Dale (Ethan's brother) and Sandy (his wife) arranged for a wonderful luncheon after the memorial service. Afterwards, we all drove to Samuels Lutheran Church cemetery to place Ethan's urn on the gravesite. I thought I was going to save some of Ethan's ashes for myself, but I decided against that idea. Instead, I placed some special mementos inside the urn and closed it back up.
I left an angel on the grave, the same angel that had accompanied Ethan, the dog and I in the front of our car when we moved out from Colorado to Ohio in January 2007. You might be able to see her in front of Ethan's stone in the photo of me and the dog (look on Ethan's Memorial page).
I wish to express my gratitude to both Ron and Randy, Ethan's sons, for all they did to help their dad and me when we moved to Ohio from Colorado. If it hadn't been for them, we wouldn't have been able to get here. Moving to Ohio, I genuinely believe, extended Ethan's life at least a year. If I had been more level-headed, I would have said more about Ron and Randy in the eulogy I wrote. They were a big part of Ethan's life. They've become my family as well in the last year and a half.
Jim, Jon and Linda left after the memorial service, to head west for Wisconsin. The boys and I stayed overnight at the Quality Inn (with the dog) and attended the Miller Reunion on Sunday, which was held out at the gun club in the country. I kept asking people to give me directions to get there, but nobody seemed to know.

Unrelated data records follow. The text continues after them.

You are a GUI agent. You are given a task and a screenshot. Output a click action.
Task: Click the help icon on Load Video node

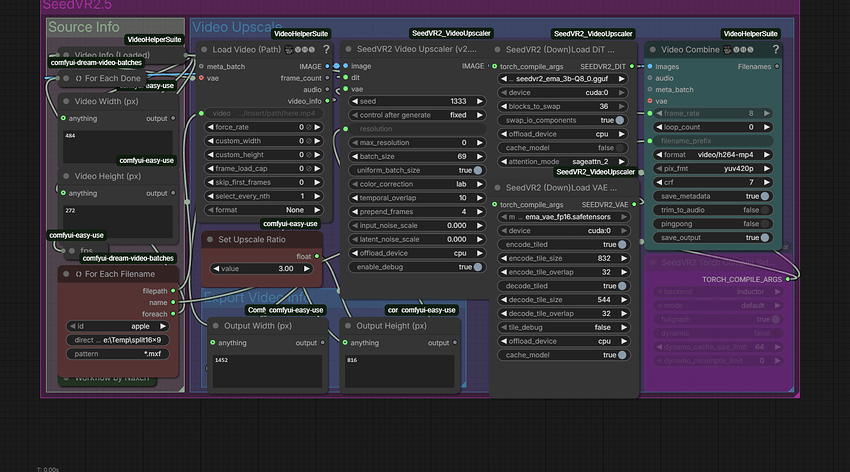(x=326, y=49)
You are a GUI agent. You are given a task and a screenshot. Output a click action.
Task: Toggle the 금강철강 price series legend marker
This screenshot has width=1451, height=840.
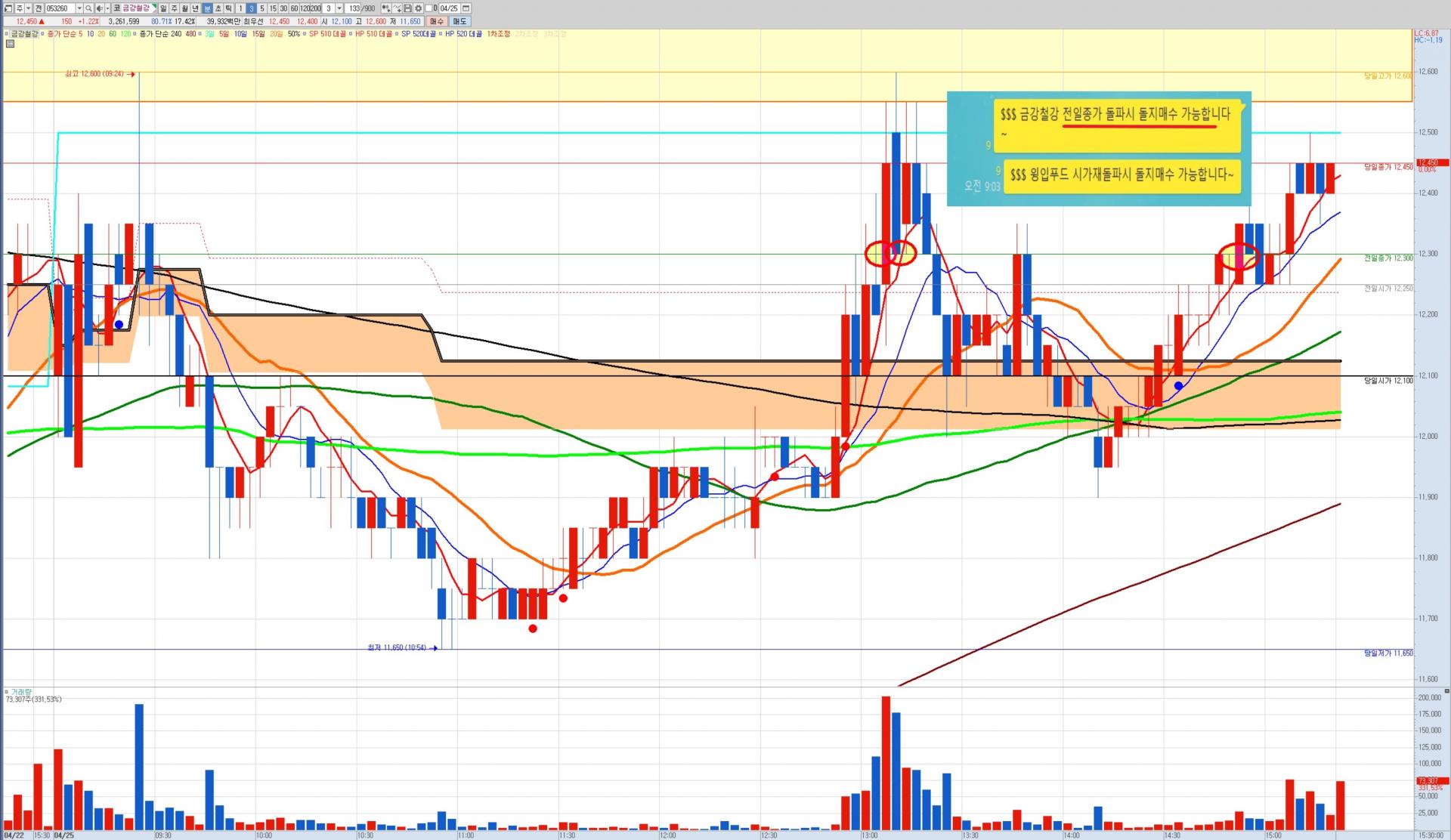coord(7,34)
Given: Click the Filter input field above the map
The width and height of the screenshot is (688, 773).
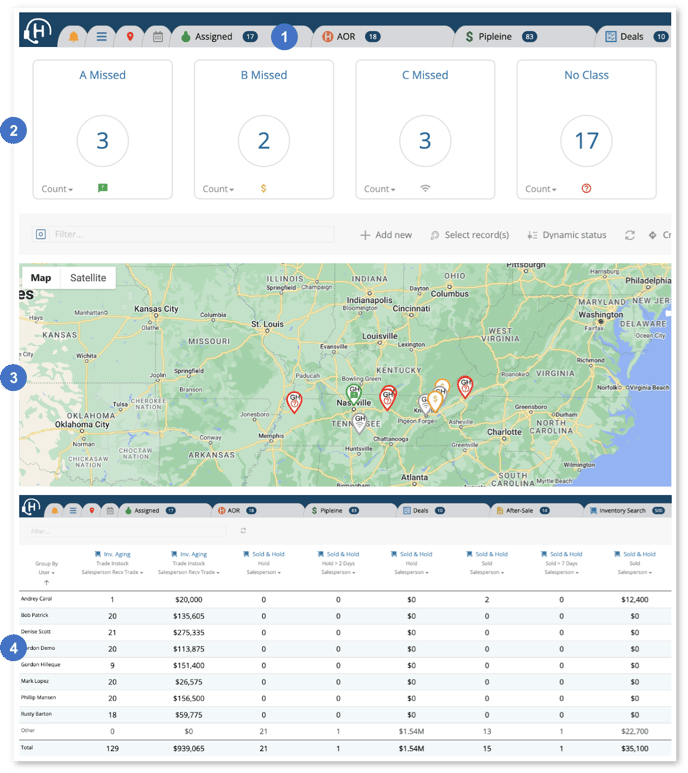Looking at the screenshot, I should (x=190, y=234).
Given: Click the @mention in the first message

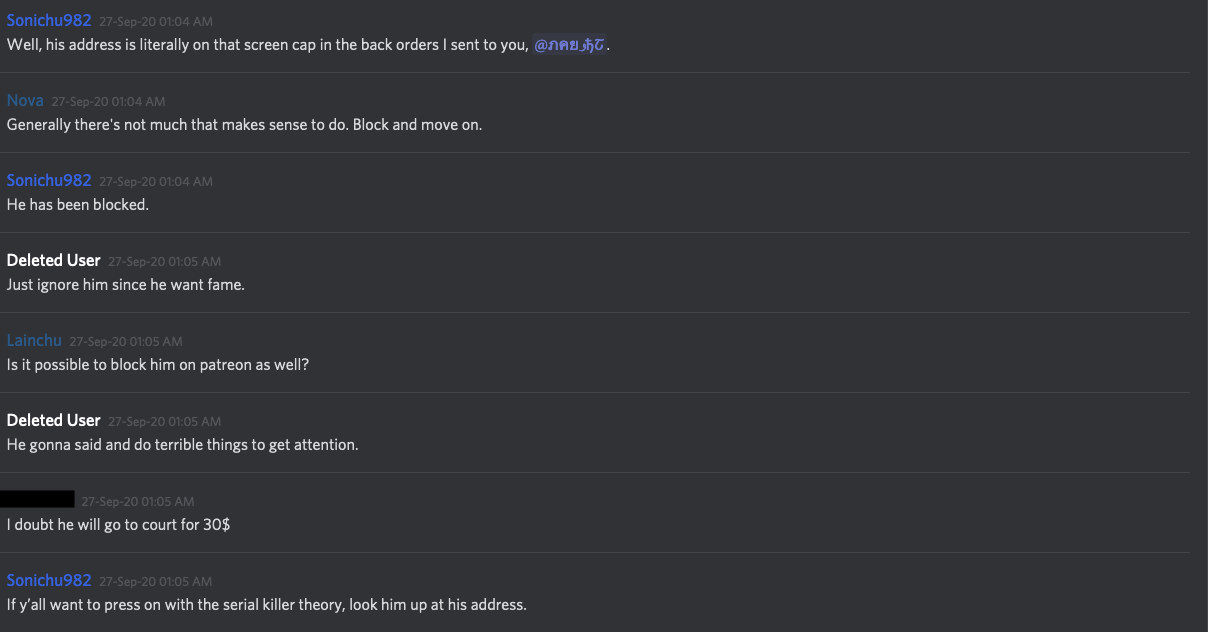Looking at the screenshot, I should [x=569, y=45].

The next morning, we headed out in that direction. I wanted to visit Ethan's grave a last time. Somehow I took the wrong road and realized it too late. Instead of turning around, however, I felt "directed" to make a left turn onto Sportsman's Road. It wound around and, quite suddenly, there was the church and the cemetery -- on that road! Ethan, I feel, directed us there.
After that, I let Scott drive because I was kind of weepy, and we let Ethan guide us from there to the gun club. Remarkably, we drove right to it. We spent a pleasant afternoon in the company of relatives, some of whom hadn't been able to attend the memorial. It was a beautiful day with sunshine and the colors starting to turn on the trees.

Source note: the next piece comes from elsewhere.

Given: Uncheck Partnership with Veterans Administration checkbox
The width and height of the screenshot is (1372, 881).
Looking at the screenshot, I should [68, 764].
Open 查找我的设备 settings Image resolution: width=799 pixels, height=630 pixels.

We drove home that day. Ryan and Scott both had flights out of Columbus on Monday at noon. We missed Marty not being with us at this time, but understand it was just too difficult for him to make the trip all the way from California.
My next blog might be a long time in coming. My pace has slowed quite a bit, and for good reason. Ranger (our dog) is coping just fine (better than I am) and Jessica (the Halloween cat)... well, she's still Jessica.